[Excerpt from a dataset]

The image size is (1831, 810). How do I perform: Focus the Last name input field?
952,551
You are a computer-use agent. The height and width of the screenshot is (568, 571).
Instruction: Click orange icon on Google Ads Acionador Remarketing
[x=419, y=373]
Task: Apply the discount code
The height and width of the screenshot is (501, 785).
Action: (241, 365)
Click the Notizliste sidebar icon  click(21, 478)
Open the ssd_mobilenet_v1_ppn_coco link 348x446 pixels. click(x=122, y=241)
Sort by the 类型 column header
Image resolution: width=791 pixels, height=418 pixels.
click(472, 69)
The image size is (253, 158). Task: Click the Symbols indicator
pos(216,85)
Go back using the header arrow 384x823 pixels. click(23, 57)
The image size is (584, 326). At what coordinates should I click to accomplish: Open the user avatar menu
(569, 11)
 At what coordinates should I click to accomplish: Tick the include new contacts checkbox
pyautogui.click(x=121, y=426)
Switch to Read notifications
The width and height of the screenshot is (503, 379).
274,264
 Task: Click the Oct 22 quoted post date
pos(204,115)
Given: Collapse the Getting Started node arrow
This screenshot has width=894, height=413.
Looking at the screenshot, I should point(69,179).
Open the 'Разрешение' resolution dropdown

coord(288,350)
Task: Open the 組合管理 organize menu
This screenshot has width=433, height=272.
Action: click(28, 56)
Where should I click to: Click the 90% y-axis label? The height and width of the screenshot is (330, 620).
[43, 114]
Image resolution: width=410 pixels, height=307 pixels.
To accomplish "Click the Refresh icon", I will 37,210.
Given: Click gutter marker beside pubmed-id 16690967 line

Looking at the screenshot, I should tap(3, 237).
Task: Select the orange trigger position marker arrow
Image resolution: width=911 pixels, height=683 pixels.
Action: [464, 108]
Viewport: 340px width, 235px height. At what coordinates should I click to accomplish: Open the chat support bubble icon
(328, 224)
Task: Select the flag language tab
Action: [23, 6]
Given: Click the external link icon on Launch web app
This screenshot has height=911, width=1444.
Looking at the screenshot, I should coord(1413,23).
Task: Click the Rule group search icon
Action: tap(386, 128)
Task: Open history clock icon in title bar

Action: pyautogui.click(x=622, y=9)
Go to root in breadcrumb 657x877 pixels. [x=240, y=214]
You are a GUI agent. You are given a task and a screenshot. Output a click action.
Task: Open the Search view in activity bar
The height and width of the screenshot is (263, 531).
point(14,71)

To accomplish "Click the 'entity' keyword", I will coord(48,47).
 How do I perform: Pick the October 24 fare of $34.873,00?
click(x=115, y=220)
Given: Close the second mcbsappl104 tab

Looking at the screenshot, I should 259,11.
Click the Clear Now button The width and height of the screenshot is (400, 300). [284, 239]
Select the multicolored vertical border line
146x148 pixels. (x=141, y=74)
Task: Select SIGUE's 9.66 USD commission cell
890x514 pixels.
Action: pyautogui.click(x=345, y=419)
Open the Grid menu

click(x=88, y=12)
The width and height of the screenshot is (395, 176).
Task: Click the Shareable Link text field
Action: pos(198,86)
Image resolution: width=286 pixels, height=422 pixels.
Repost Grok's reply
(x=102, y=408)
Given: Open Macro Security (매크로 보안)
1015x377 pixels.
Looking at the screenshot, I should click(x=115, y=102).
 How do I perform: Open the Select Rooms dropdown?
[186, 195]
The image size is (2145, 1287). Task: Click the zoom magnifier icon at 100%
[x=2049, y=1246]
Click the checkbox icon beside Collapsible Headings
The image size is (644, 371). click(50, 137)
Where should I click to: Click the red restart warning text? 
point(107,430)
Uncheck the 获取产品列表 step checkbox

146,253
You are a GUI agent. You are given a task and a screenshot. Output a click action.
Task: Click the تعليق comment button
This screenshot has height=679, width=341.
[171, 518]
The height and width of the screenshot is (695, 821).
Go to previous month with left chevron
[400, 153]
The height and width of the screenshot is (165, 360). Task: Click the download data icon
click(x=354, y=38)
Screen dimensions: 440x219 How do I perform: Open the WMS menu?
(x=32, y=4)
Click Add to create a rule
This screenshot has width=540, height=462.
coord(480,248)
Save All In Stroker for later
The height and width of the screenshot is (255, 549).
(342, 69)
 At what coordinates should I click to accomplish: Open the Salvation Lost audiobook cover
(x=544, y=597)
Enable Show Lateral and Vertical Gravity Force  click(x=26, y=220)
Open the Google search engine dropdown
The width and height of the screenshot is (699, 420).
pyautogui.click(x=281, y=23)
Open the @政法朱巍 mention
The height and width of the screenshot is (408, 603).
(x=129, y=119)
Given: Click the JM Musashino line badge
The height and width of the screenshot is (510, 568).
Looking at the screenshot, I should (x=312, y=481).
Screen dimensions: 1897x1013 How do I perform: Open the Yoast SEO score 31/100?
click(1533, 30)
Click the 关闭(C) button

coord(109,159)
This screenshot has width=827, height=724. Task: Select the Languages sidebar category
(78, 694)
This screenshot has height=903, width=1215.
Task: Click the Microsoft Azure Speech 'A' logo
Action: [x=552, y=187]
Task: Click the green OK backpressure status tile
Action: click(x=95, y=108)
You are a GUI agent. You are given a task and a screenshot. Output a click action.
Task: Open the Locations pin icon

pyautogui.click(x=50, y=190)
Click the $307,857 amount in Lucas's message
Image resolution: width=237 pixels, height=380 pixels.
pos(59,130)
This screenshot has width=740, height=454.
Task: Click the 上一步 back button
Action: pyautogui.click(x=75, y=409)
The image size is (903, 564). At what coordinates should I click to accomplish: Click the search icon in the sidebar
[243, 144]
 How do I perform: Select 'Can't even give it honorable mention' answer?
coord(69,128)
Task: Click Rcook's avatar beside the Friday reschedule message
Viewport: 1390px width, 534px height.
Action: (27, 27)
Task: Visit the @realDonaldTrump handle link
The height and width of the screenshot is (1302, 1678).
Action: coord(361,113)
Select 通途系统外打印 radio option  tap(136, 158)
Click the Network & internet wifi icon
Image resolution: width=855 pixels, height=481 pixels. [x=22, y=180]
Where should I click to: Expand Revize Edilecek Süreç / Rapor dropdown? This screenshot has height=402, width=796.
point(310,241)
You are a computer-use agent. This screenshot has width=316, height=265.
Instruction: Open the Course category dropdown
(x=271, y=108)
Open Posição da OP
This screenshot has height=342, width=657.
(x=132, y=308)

- EXERCISE DESCRIPTION: Can you repeat each line from the start of the items through the line with "[x=419, y=373]", requests included, with every coordinate in the answers scaled by 1.55 and rounded to a whole number (halves up)? Give only those lines.

- WRITTEN RESPONSE:
The image size is (1831, 810). How do I perform: Focus the Last name input field?
1476,854
You are a computer-use agent. The height and width of the screenshot is (568, 571).
Instruction: Click orange icon on Google Ads Acionador Remarketing
[x=649, y=578]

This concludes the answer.